+++ Selected excerpt +++

In the House, which Democrats have a good chance of winning this November, two of the biggest recipients of the EEI PAC's campaign contributions were U.S. Reps. Fred Upton, R-Mich., and Kevin Brady, R-Texas, who each received $10,000.

Upton is chairman of the House Energy and Commerce Committee's energy subcommittee, which has advanced a raft of bills in the 115th Congress to lower permitting barriers for hydropower facilities and natural gas pipelines and bolster energy sector cybersecurity.

Brady helms the powerful tax-writing House Ways and Means Committee, which helped craft the GOP tax bill Trump signed into law in late 2017. The legislation included key priorities for the utility sector, including a lower corporate tax rate and the preservation of certain tax deductions and incentives.

The EEI PAC also donated $10,000 each to two top House Democrats: Rep. James Clyburn of South Carolina, who is the House assistant Democratic leader, and Democratic Whip Steny Hoyer of Maryland.

Most of EEI's biggest donations have been to Republican leaders for the entire House and individual committees of interest. House Majority Leader Kevin McCarthy, R-Calif., has received $7,500 from EEI this election cycle, while key GOP lawmakers on the House Energy and Commerce Committee and House Committee on Appropriations have received $5,000 each, including House Energy Committee Chairman Greg Walden, R-Ore.

+++ Stored rows +++

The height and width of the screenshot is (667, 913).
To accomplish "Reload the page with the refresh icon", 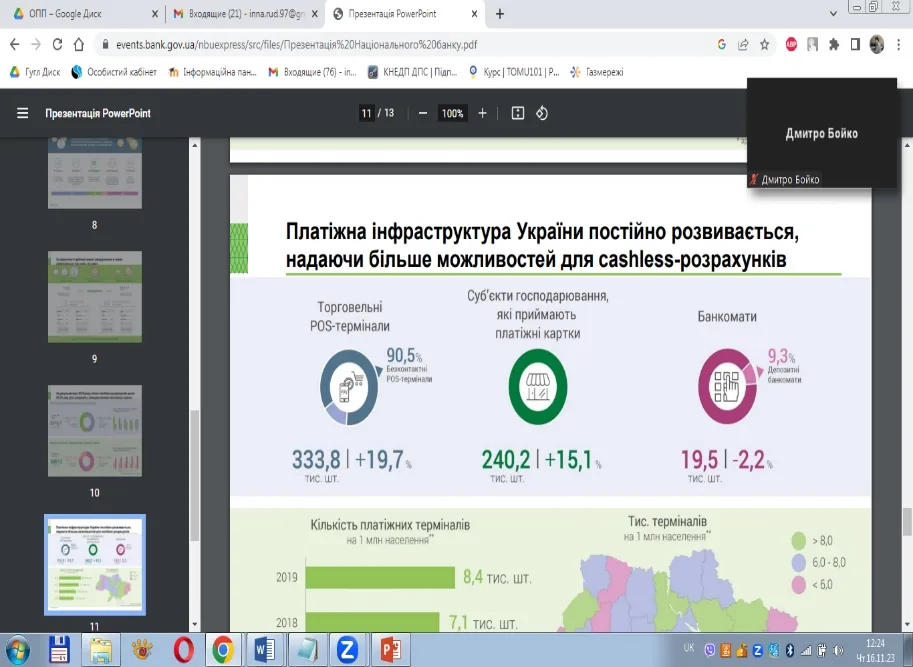I will [58, 45].
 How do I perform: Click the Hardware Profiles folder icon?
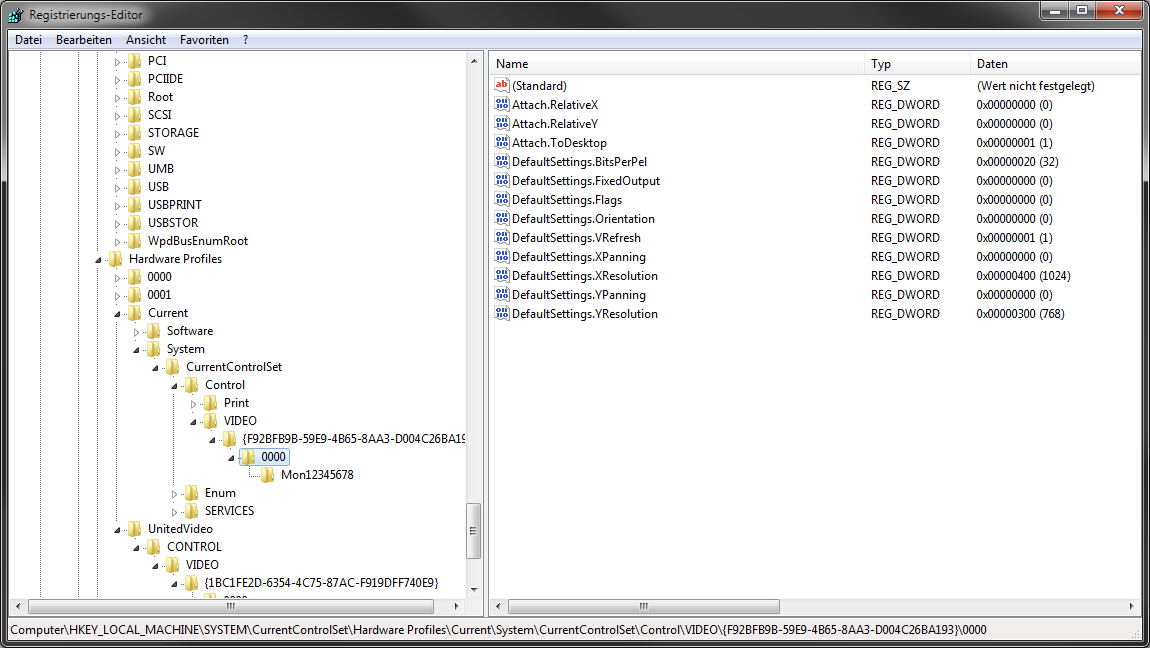[x=116, y=259]
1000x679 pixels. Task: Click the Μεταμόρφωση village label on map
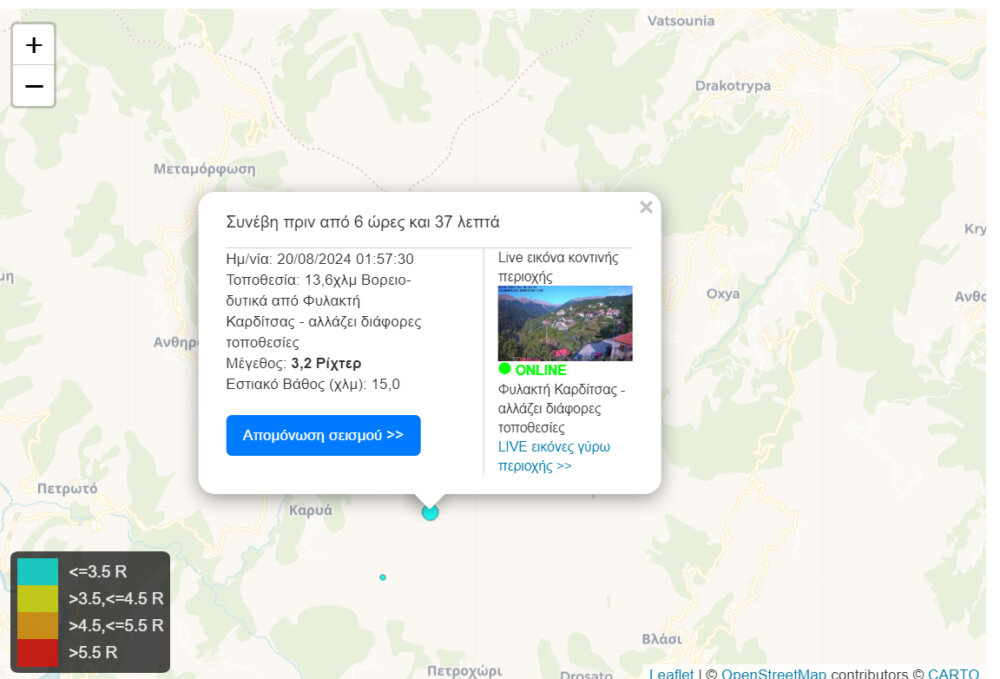click(x=204, y=169)
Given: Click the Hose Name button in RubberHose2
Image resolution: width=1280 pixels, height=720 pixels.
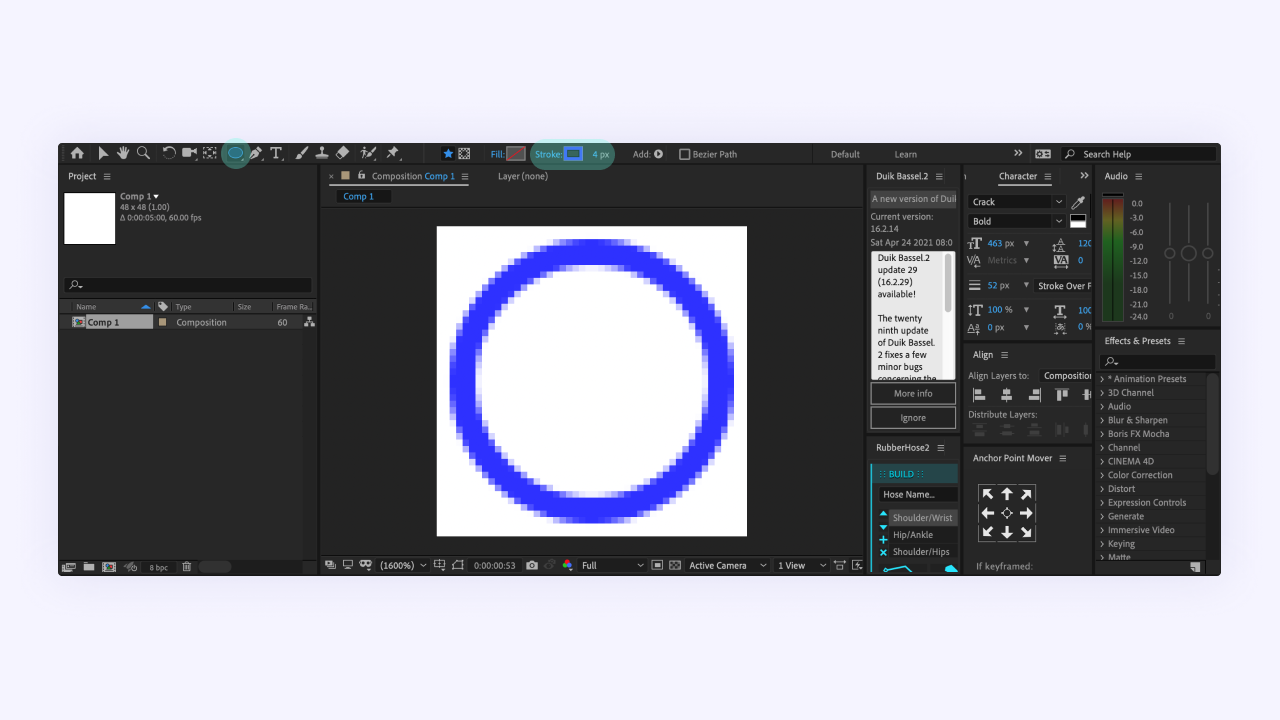Looking at the screenshot, I should pos(917,494).
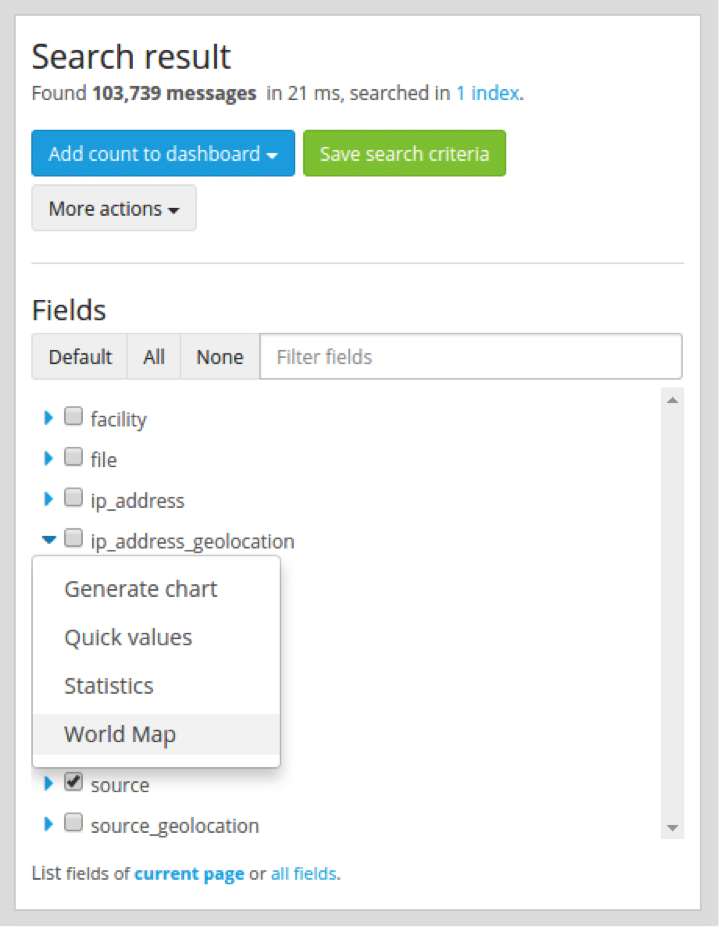Screen dimensions: 719x927
Task: Click the fields list scrollbar down arrow
Action: click(x=672, y=828)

+++

Reproduce the stretch from "Upton is chairman" through "energy sector cybersecurity." in the passage above on EEI PAC donations.

Upton is chairman of the House Energy and Commerce Committee's energy subcommittee, which has advanced a raft of bills in the 115th Congress to lower permitting barriers for hydropower facilities and natural gas pipelines and bolster energy sector cybersecurity.